Abstract
Purpose:
Retinoblastoma (Rb) is the most common primary intraocular tumor in children. Effective local treatment exists, but occasionally Rb can metastasize. Metastases are attributed to extra-retina invasion of the ocular coats and the optic nerve. In this study we investigate modulation of Matrix Metalloproteinases (MMP), responsible for degradation of the extracellular matrix and invasion, as a potential adjuvant therapeutic target for Rb.
Methods:
Three different Rb cell lines, Rb-Y79, Rb-Weri and Rb-355, were analyzed by gene expression, protein levels, and secretion of MMP-2 and MMP-9 by RT-PCR, Zymmography, and ELISA. Flow cytometry examined the levels of ICAM, VEGF, and CD31 as surrogates of adhesion, invasion, and angiogenesis.
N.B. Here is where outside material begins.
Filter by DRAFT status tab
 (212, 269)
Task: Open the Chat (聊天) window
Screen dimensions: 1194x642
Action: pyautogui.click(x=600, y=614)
We evaluated the effect of pharmacological inhibition of MMP-2 (ARP100, Santa Cruz Biotechnology, Dallas, TX) and MMP-9 (AG-L-66085, Santa Cruz Biotechnology) by magnetic levitation (Nano3D Biosciences, Inc, Houston, TX) to determine their effects on angiogenesis and invasion.
Results:
Our results show the three different Rb cell lines express different levels of MMP-2 and MMP-9 mRNA. MMP-9 expression increased upon cell activation by using Phorbol 12-myristate 13-acetate (PMA) and was reduced upon use of the MMP-2 and -9 inhibitors. Magnetic levitation analysis showed reduction in Rb tumor masses in vitro by pharmacological inhibition of MMP-2 and MMP-9.
Conclusions:
Inhibition of MMP-2 and MMP-9, both markers of invasion, decreased expression of CD31 and VEGF, both markers of angiogenesis. MMP2 and MMP9 are potential candidates for targeted therapy.